Logen tragó saliva. No le hacía ni pizca de gracia el cariz que estaban tomando los acontecimientos, aunque no era menos cierto que ignoraba por completo las reglas por las que se regía aquel juego. Por la razón que fuera, había depositado toda su confianza en Bayaz, y ahí la iba a dejar. Ya era un poco tarde para cambiar de bando.

—¿No tiene nada más que decir? —inquirió Sult. Luego volvió a sonreír y se sentó lentamente. Sus ojos recorrieron los arcos de acceso a la sala y Logen sintió cómo los enmascarados comenzaban a moverse, pensando que había llegado su momento—. ¿Ya se ha quedado sin palabras? ¿Ya se ha quedado sin trucos?

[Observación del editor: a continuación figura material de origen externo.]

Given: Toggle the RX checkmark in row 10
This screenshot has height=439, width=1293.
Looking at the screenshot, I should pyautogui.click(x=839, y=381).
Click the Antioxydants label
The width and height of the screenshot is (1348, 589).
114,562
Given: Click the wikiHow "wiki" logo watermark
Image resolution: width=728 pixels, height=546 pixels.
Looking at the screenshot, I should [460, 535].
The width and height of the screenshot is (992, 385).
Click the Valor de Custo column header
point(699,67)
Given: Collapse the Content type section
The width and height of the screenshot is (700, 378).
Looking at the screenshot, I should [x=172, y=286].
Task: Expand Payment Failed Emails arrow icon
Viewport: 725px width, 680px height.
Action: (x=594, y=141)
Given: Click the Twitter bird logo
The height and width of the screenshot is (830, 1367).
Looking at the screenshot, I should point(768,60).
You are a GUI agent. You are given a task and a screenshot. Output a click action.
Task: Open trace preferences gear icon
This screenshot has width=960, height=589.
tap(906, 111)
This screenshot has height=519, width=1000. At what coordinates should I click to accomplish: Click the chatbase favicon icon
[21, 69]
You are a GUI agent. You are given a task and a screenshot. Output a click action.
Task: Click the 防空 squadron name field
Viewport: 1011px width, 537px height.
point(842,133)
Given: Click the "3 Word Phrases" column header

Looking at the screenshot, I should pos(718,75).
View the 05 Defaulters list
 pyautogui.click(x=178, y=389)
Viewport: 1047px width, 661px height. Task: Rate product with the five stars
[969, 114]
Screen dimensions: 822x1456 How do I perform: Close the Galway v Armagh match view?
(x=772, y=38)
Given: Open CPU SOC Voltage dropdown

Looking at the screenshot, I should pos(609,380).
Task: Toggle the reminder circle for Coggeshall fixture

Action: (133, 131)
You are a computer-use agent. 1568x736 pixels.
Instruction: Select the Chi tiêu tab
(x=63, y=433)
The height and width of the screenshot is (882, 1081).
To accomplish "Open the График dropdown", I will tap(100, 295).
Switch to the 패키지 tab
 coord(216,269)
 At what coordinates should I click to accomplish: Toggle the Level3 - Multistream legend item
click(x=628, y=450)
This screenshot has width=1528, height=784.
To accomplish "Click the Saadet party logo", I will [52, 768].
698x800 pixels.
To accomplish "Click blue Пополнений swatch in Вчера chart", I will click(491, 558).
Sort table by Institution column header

—No. Aún me queda uno —Bayaz se metió la mano por el cuello de la camisa. Agarró algo y empezó a sacarlo: una cadena larga y muy fina. Uno de los enmascarados, creyendo que se trataba de un arma, dio un paso adelante, y Logen apretó el mango del cuchillo: pero cuando la cadena salió del todo, lo que apareció colgando del otro extremo fue una varilla de un metal oscuro.

—La llave —dijo Bayaz levantándola para que le diera la luz. El metal apenas brillaba—. Tal vez no sea tan lustrosa como la de su obra de teatro, pero puede estar seguro de que ésta es la verdadera llave. Kanedias nunca trabajaba el oro. Le daba igual que las cosas que hacía no fueran bellas. Lo único que le importaba es que funcionaran.

El Archilector frunció los labios.

—¿De veras pretende que nos fiemos de su palabra?

—Por supuesto que no. Su obligación es desconfiar de todo el mundo, y debo reconocer que lo hace usted admirablemente bien. Pero, como ya se ha hecho un poco tarde, me parece que esperaré a mañana para abrir la Casa del Creador —en ese momento una cuchara se estrelló contra el suelo con un estrépito metálico—. Como es natural, tendrá que haber testigos para que se aseguren de que no haya trampa ni cartón. ¿Qué le parecen… —los gélidos ojos verdes de Bayaz recorrieron la mesa—… el Inquisidor Glokta y… nuestro flamante campeón de esgrima, el capitán Luthar?

Al oír su nombre, el tullido torció el gesto. Luthar, por su parte, estaba absolutamente perplejo. El Archilector permanecía sentado: su mueca desdeñosa se había trocado en un gesto hierático. Sus ojos se posaron en el semblante risueño de Bayaz, luego en la varilla de metal, que oscilaba en el aire, y de nuevo en Bayaz. Acto seguido, volvió la vista hacia una de las puertas e hizo un leve gesto con la cabeza. Las oscuras siluetas desaparecieron en la oscuridad. Logen dejó de apretar sus doloridos dientes y lentamente devolvió el cuchillo a su sitio.

Bayaz sonrió de oreja a oreja.

—Verdaderamente es usted un hombre muy difícil de contentar, maese Sult.

—Me parece que el tratamiento adecuado es Eminencia —siseó el Archilector.

—Cierto, muy cierto. En fin, está visto que no se va a quedar usted contento hasta que no haya roto algún mueble. Pero como no me hace ninguna gracia tener que derramarles la sopa a todos los presentes… —se oyó un estruendo y la silla del Archilector se desmoronó. Mientras se precipitaba hacia el suelo en medio de un amasijo de maderos sueltos, Sult lanzó una mano y agarró el mantel, luego soltó un gemido y se desplomó sobre los restos de la silla. El Rey pegó un bote y se despertó. Sus invitados soltaron una exclamación, parpadearon y se quedaron mirando con la boca abierta. Bayaz se desentendió de todos ellos.

»Esta sopa tiene una pinta estupenda —dijo, y acto seguido dio un ruidoso sorbo a la cuchara.